Em relação às execuções fiscais, apenas 44,5% da meta foi cumprida. Nenhum dos cinco tribunais regionais federais conseguiu finalizar a quantidade necessária de processos. "É um procedimento difícil, que depende das partes, credor e devedor, para ser cumprido", justifica o secretário geral-adjunto do CNJ, José Guilherme Vasi Werner. Este ano, segundo ele, o órgão criou um grupo de trabalho para discutir ações necessárias ao cumprimento da meta 3, o que resolveria um dos principais gargalos da Justiça brasileira. "Mas todas as soluções envolviam projetos de lei ou a colaboração do Estado."(Exato, sem uma ativa colaboração de Estados, União e Prefeituras, nada feito. Nada mesmo).

O CNJ conseguiu, no entanto, enviar à Procuradoria-Geral da Fazenda Nacional (PGFN) uma lista com cerca de 300 mil execuções fiscais que poderiam ser finalizadas. Um CD com os números dos processos foi encaminhado em outubro. A PGFN iniciou no ano passado um trabalho de qualificação dos cerca de R$ 800 bilhões da dívida ativa da União. Foi criado um grupo de trabalho envolvendo procuradores de diversos Estados para analisar os créditos e ver quanto realmente ainda pode ser cobrado. O órgão também quer terceirizar a cobrança dos créditos de até R$ 10 mil. Até esse montante, os procuradores estão desobrigados por lei de propor ações de execução fiscal para cobrar o débito. Isso porque o custo para a cobrança não cobre o gasto do processo. Em média, uma ação de execução custa à Fazenda RS 13 mil.

Hoje, menos de 1% do estoque da dívida ativa da União ingressa nos cofres públicos a cada ano. O processo de execução fiscal no Brasil é moroso, caro e de baixa eficiência. Na Justiça Federal, uma ação demora, em média, 12 anos para ser concluída, sem contar quatro anos iniciais da fase administrativa. De acordo com o relatório Justiça em Números 2009, divulgado pelo CNJ, enquanto a taxa de congestionamento geral foi de 69%, nos processos de execução fiscal esse valor sobe para 90%, uma diferença de 21 pontos percentuais.

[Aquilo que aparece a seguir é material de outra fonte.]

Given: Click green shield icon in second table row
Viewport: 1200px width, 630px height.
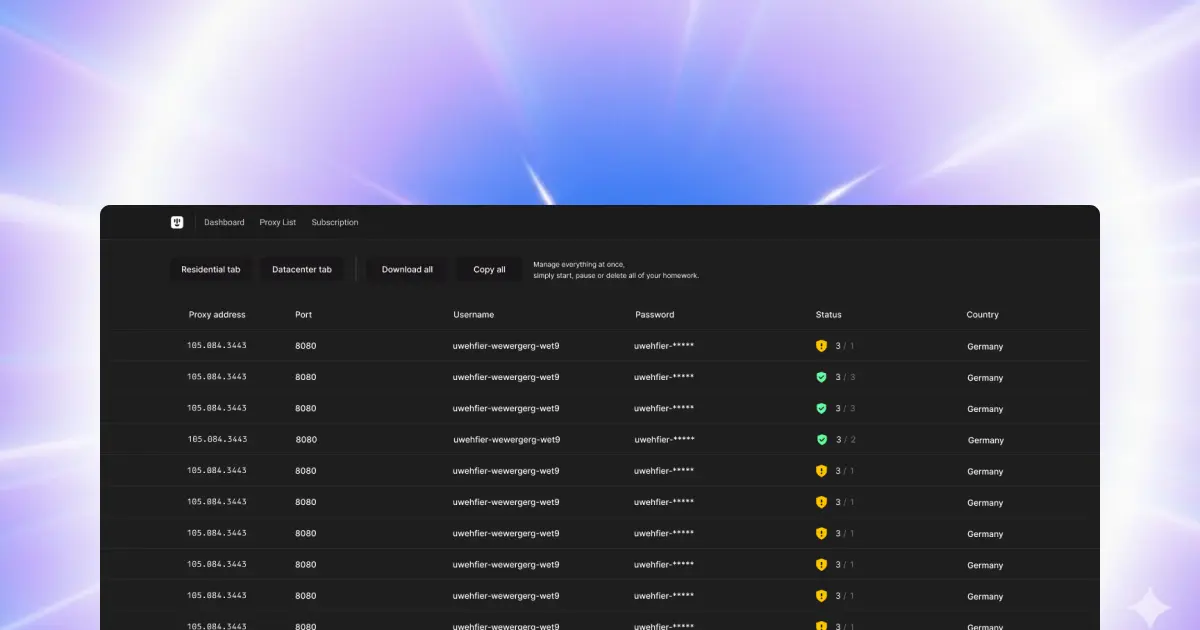Looking at the screenshot, I should tap(821, 377).
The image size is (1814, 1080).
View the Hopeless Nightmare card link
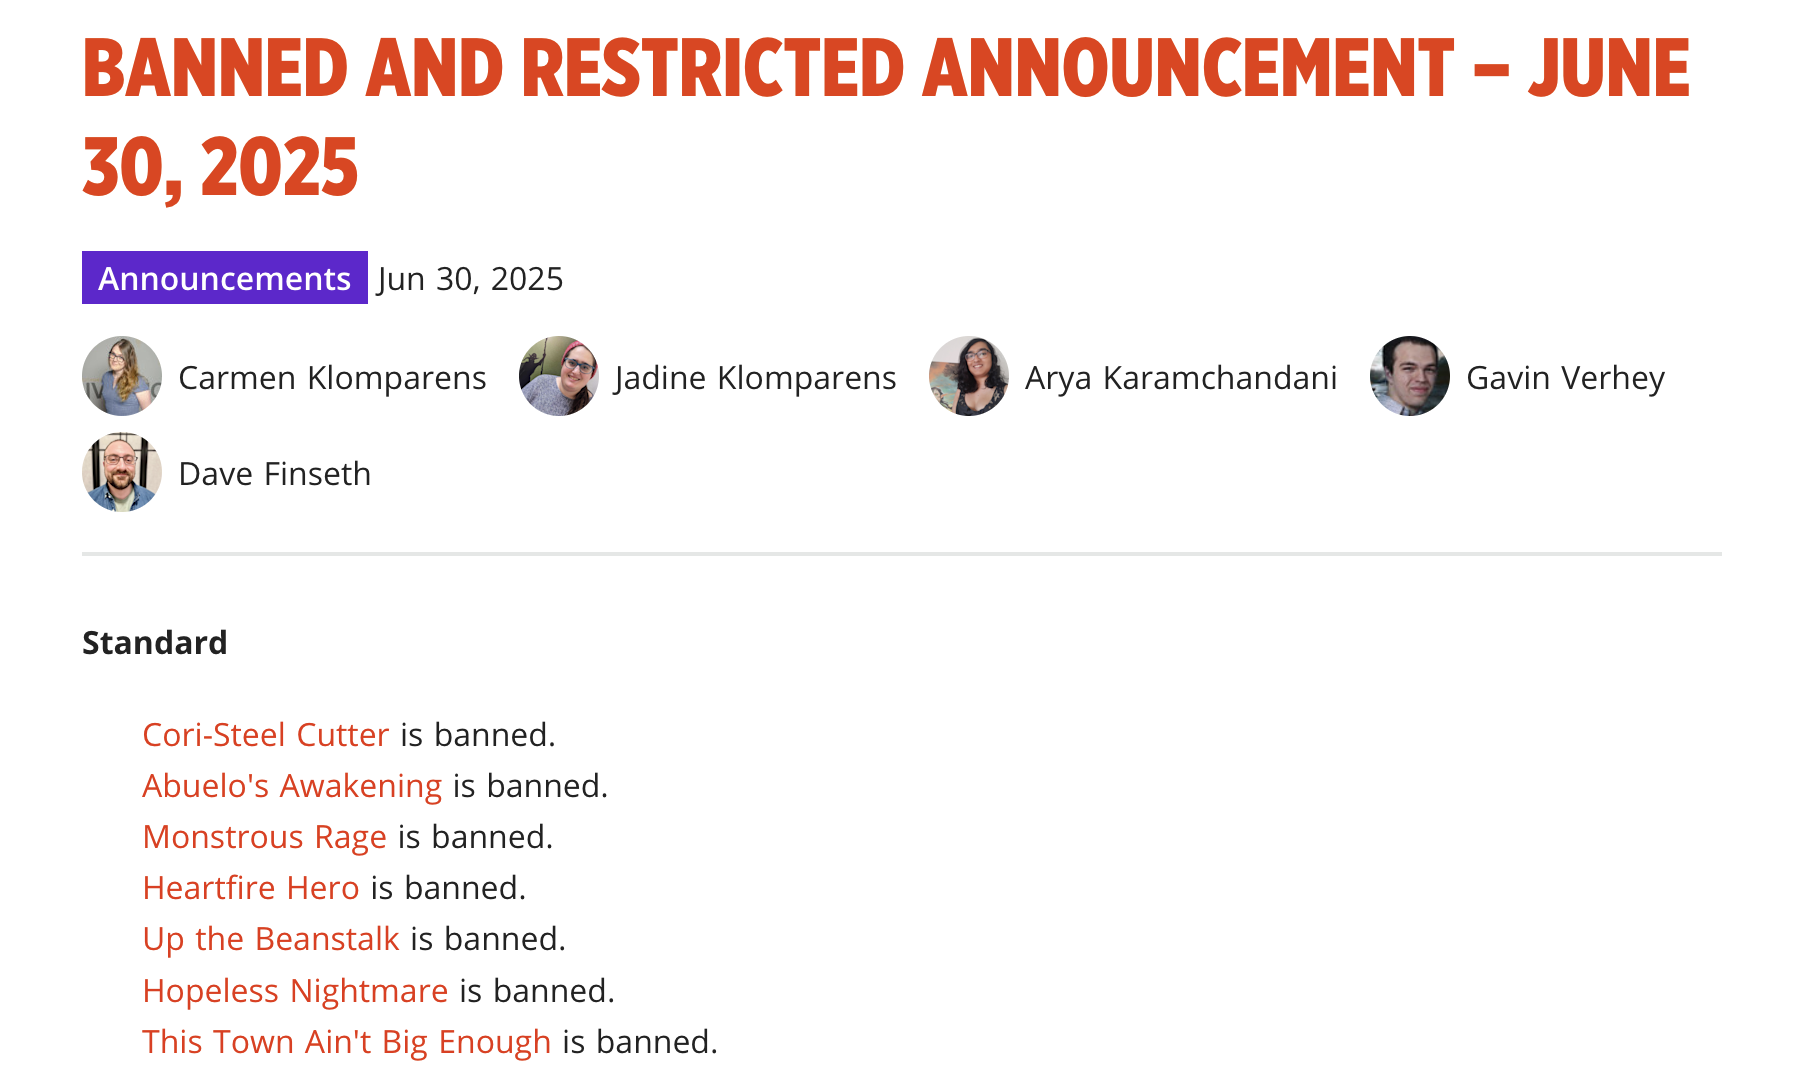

Para mudar a situação, as apostas do Judiciário estão nos Juizados Especiais da Fazenda Pública, instituídos pela Lei Federal nº12.153, de 2009, e em projetos de lei que tramitam no Congresso Nacional para alterar a execução fiscal no país. Os projetos, que começaram a ser analisados em abril, preveem uma modificação radical no modelo de cobrança tributária no país, fazendo com que boa parte das fases da execução que hoje ocorrem na Justiça - como a intimação do devedor e a localização de bens para penhora - migre para o âmbito administrativo das fazendas públicas. "Esperamos que a Lei de Execuções Fiscais (nº 6.830) seja reformada o quanto antes. Ela é de 1980", diz o advogado e professor Heleno Torres, que acompanha a tramitação dos projetos. "Precisamos de um sistema de cobrança mais célere e eficiente."